10.  Shut out Shipments:

Where a shipment has been entirely shut out and there is delay in making arrangements to re-ship, the exporter will give notice in duplicate to the Customs in the form and manner prescribed, attaching thereto the unused duplicate copy of GR form and the shipping bill. The Customs will verify that the shipment was actually shut out, certify the copy of the notice as correct and forward it to the Reserve Bank together with unused duplicate copy of the GR form. In this case, the original GR form received earlier from Customs will be cancelled. If the shipment is made subsequently, a fresh set of GR form should be completed.

11.  Write off of Export bills:

An exporter who has not been able to realize the outstanding export dues despite best efforts may either self-write off or approach the banks, who had handled the relevant shipping documents, with appropriate supporting documentary evidence with a request for write off of the unrealized portion subject to the fulfillment of stipulations and conditions. The limits prescribed for “write-offs” of unrealized export bills are as under: 


  Self “write-off” by an exporter (Other than Status Holder Exporter)                 :5%* 

Self “write-off” by Status Holder Exporters                                                    :10%* 

‘Write-off” by Authorized Dealer Bank                                                           :10%* 

*of the total export proceeds realized during the previous calendar year.

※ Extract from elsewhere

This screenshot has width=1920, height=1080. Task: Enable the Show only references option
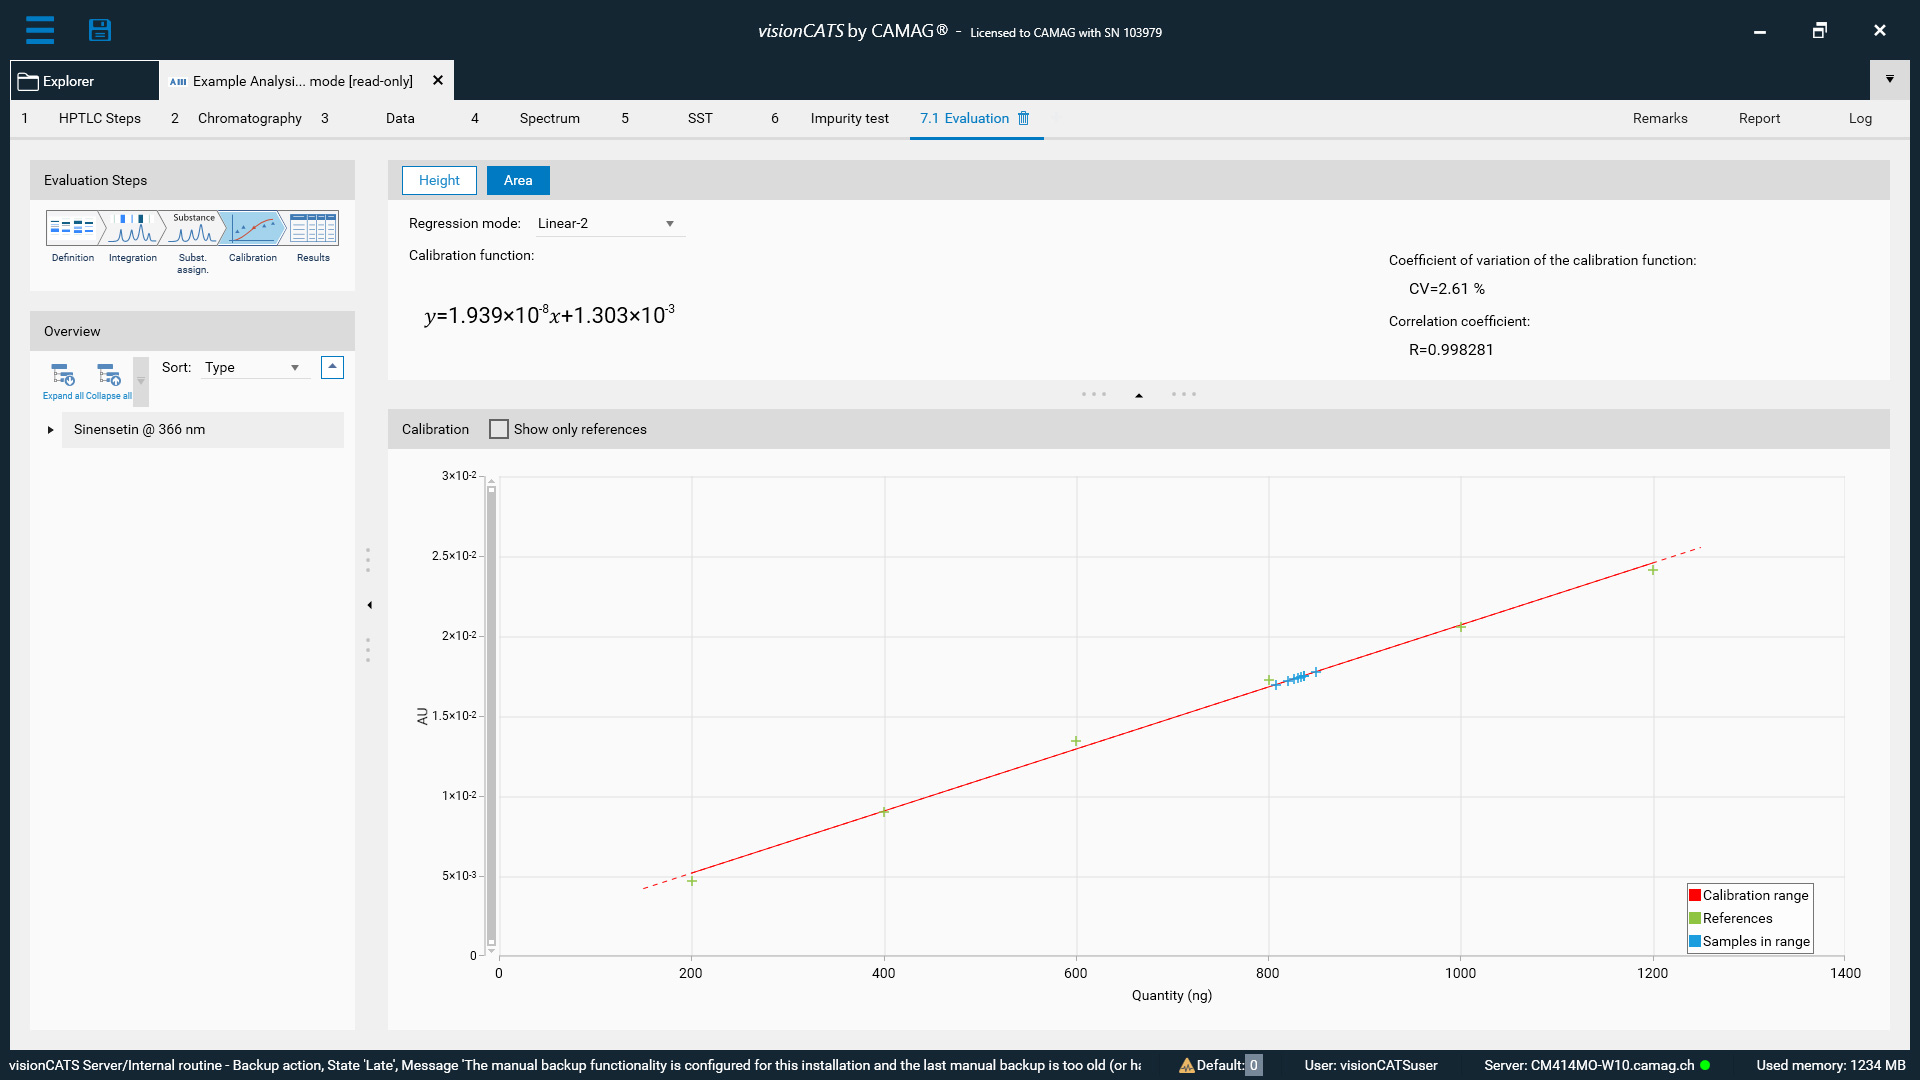click(x=499, y=429)
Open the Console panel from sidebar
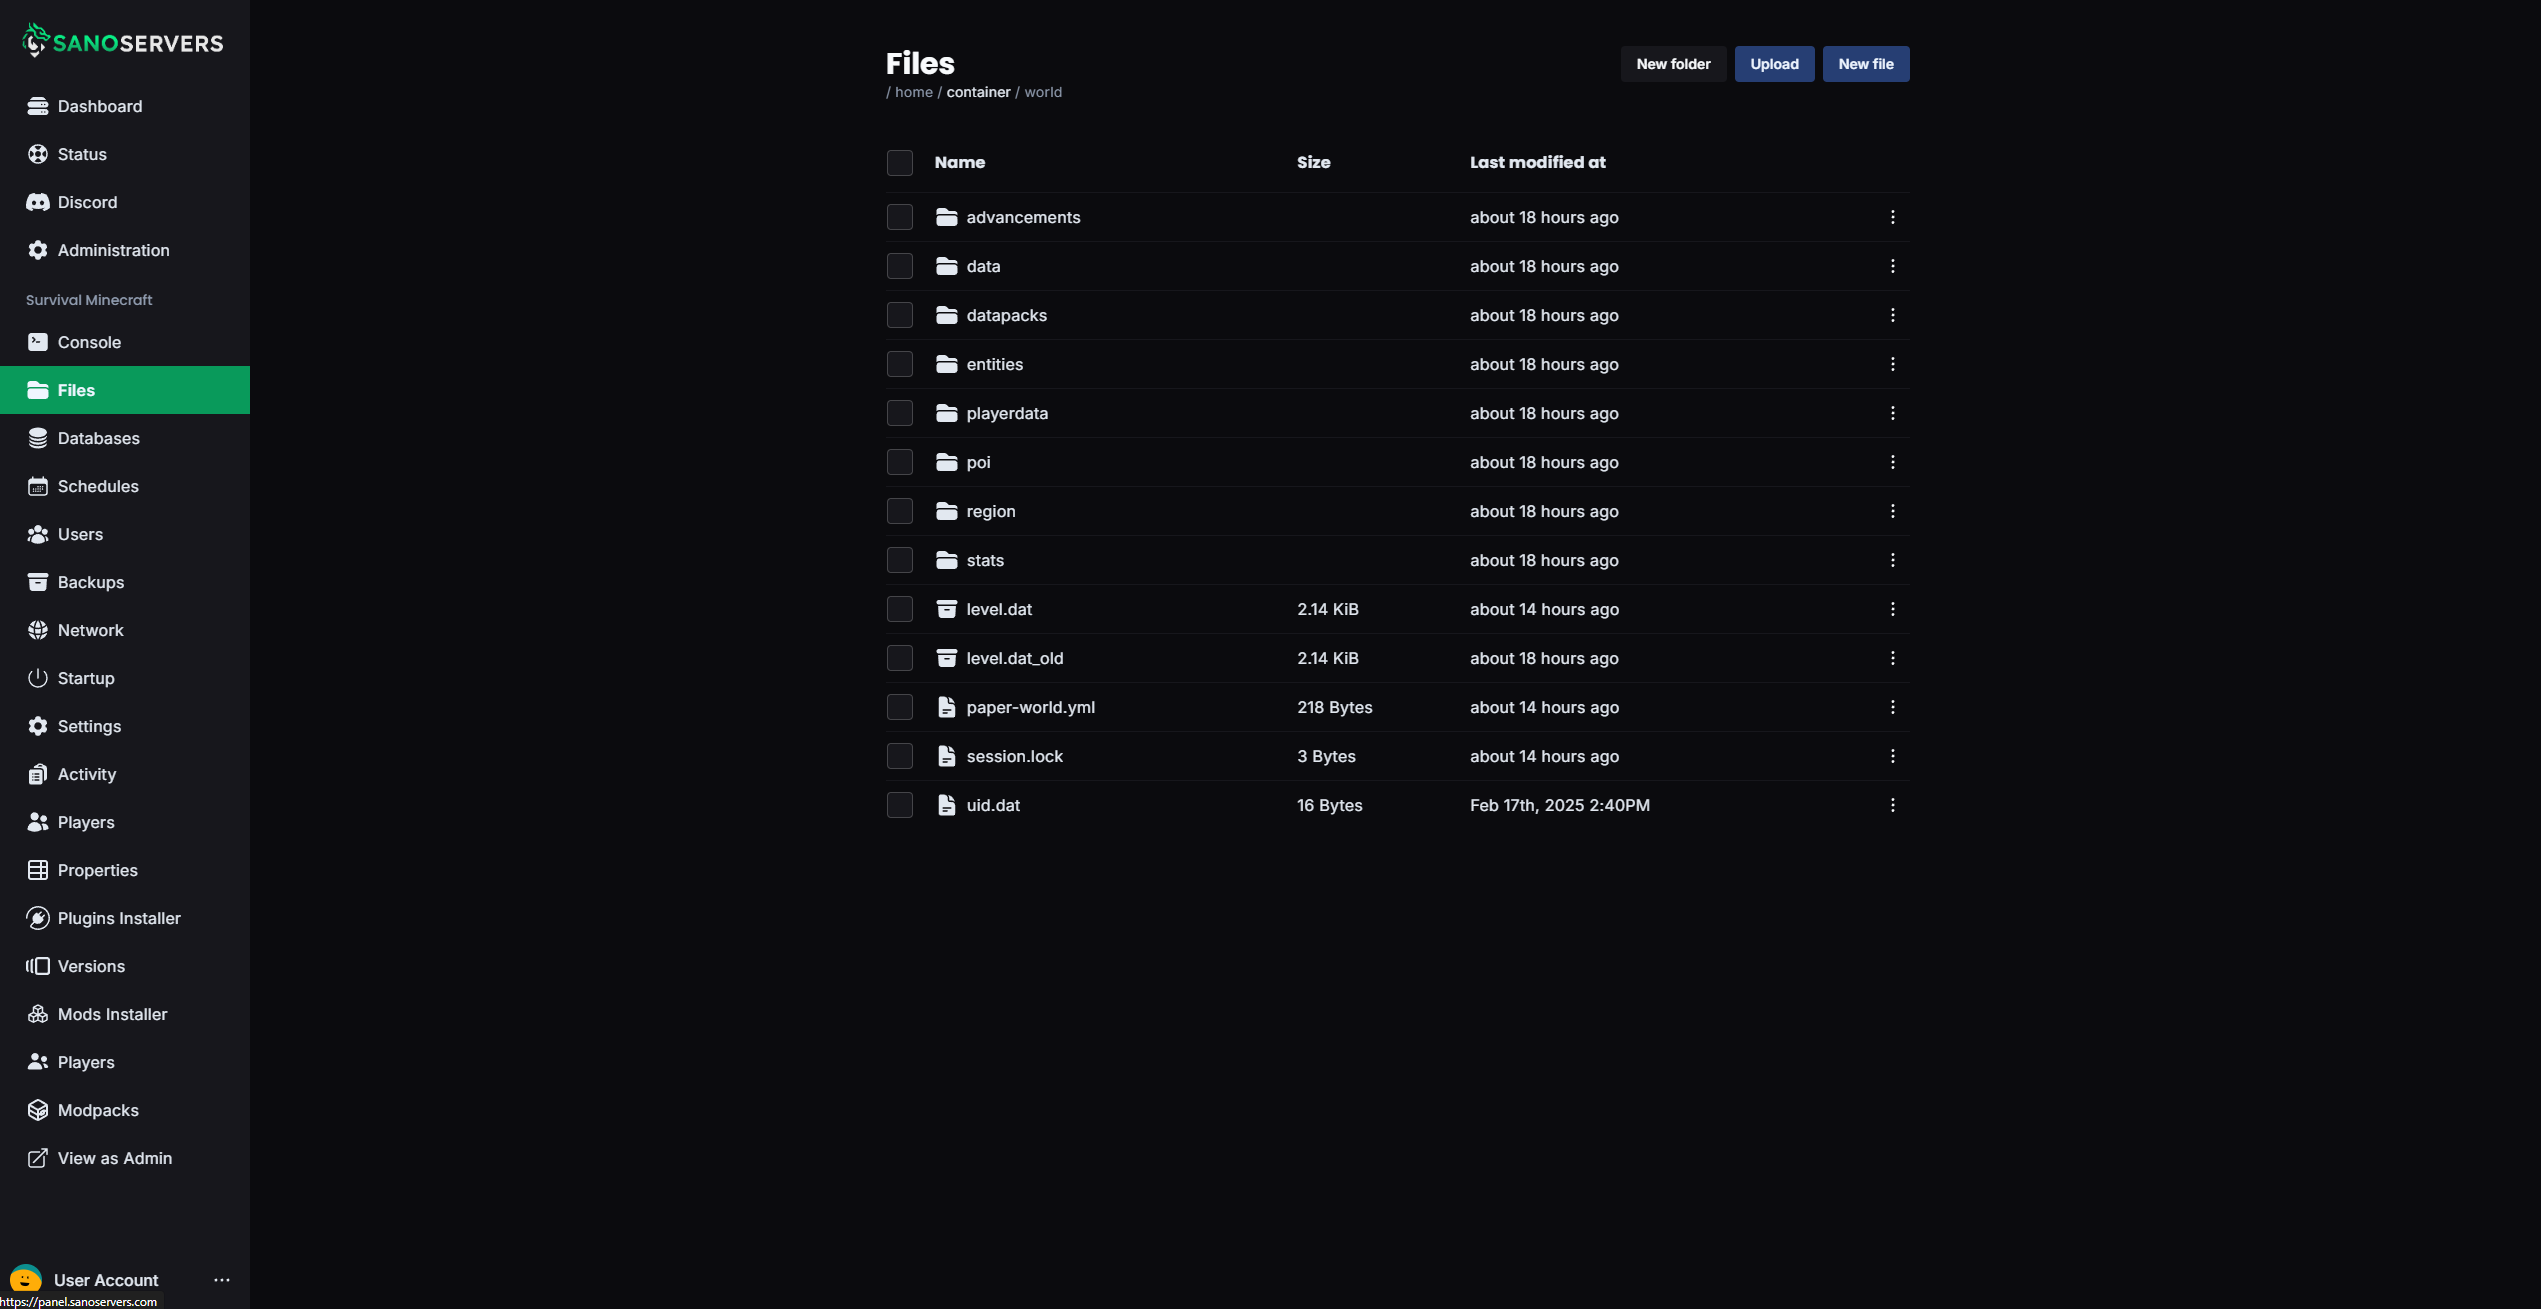2541x1309 pixels. 88,342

13. Write off in cases of Payment of claims by ECGC and private insurance companies regulated by Insurance Regulatory and Development Authority:

Banks shall, on an application received from the exporter supported by documentary evidence from the ECGC and private insurance companies regulated by IRDA confirming that the claim in respect of the outstanding bills has been settled by them, write off the relative export bills and delete them from the XOS statement. Such write-off will not be restricted to the limit of 10 per cent indicated above. Surrender of incentives, if any, in such cases will be as provided in the Foreign Trade Policy. The claims settled in rupees by ECGC and private insurance companies regulated by IRDA should not be construed as export realization in foreign exchange.

14.  Write-off – Relaxation:

As announced in the Foreign Trade Policy (FTP), 2009-14, with effect from August 27, 2009, realisation of export proceeds shall not be insisted upon under any of the Export Promotion Schemes under the said FTP, subject to the following conditions:

(a) The write off on the basis of merits is allowed by the Reserve Bank or by bank on behalf of the Reserve Bank, as per extant guidelines; 

(b) The exporter produces a certificate from the Foreign Mission of India concerned, about the fact of non-recovery of export proceeds from the buyer; and 

(c)  This would not be applicable in self write off cases.   

(d) The banks are advised not to insist on the surrender of proportionate export incentives, other than under the Duty Drawback Scheme, if availed of, by the exporter under any of the Export Promotion Schemes under FTP 2009-14, subject to fulfilment of conditions as stated above. The drawback amount has to be recovered even if the claim is settled by the Export Credit Guarantee Corporation of India Limited (ECGC) or the write –off is allowed by the Reserve Bank.

15.  Change of buyer/consignee: 

Prior approval of the Reserve Bank is not required if, after goods have been shipped, they are to be transferred to a buyer other than the original buyer in the event of default by the latter, provided the reduction in value, if any, involved does not exceed 25 per cent of the invoice value and the realization of export proceeds is not delayed beyond the period of 12 months from the date of export.

16.  Reduction in Invoice Value :

If, after a bill has been negotiated or sent for collection, its amount is to be reduced for any reason, banks may approve such reduction, if satisfied about genuineness of the request, provided the reduction does not exceed 25 per cent of invoice value;  It does not relate to export of commodities subject to floor price stipulations; the exporter is not on the exporters’ caution list of the Reserve Bank, and the exporter is advised to surrender proportionate export incentives availed of, if any.